- **TEXT SEGMENT**:
Serotonergic antidepressants (SADs) are one of the most widely prescribed group of drugs. Of late, the use of SADs is being associated with an increased risk of perioperative bleeding. However, the results are inconsistent. The present analysis was planned to evaluate the association between preoperative SADs use and the risk of bleeding/mortality in patients undergoing surgery.

Methods

Studies that had reported the effects of preoperative SADs use on the perioperative bleeding outcomes and/or mortality in adult patients undergoing surgical interventions were identified and evaluated for inclusion in the analysis. Outcomes evaluated were reoperation for bleeding event, requirement of blood/RBC transfusion and mortality. A meta-analysis was conducted, and a pooled estimate of odds ratio (OR) was calculated using the inverse variance method.

- **BRIEF A**:
Answer these questions using the abstract on serotonergic antidepressants:
(i) What have SADs lately been associated with?
(ii) Which outcomes were evaluated?
(iii) What method was used to calculate the pooled estimate of odds ratio?
- **BRIEF B**: Quote the part of the abstract on serotonergic antidepressants that opens with the words containing "Serotonergic antidepressants (SADs)" and closes with "patients undergoing surgery.".
The listing is separate material and has no connection to the abstract.

- **RAW DATA**:
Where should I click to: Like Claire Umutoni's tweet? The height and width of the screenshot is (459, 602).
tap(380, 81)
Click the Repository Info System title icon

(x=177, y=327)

- **EXERCISE SOLUTION A**:
(i) An increased risk of perioperative bleeding.
(ii) Reoperation for bleeding event, requirement of blood/RBC transfusion, and mortality.
(iii) The inverse variance method.

- **EXERCISE SOLUTION B**:
Serotonergic antidepressants (SADs) are one of the most widely prescribed group of drugs. Of late, the use of SADs is being associated with an increased risk of perioperative bleeding. However, the results are inconsistent. The present analysis was planned to evaluate the association between preoperative SADs use and the risk of bleeding/mortality in patients undergoing surgery.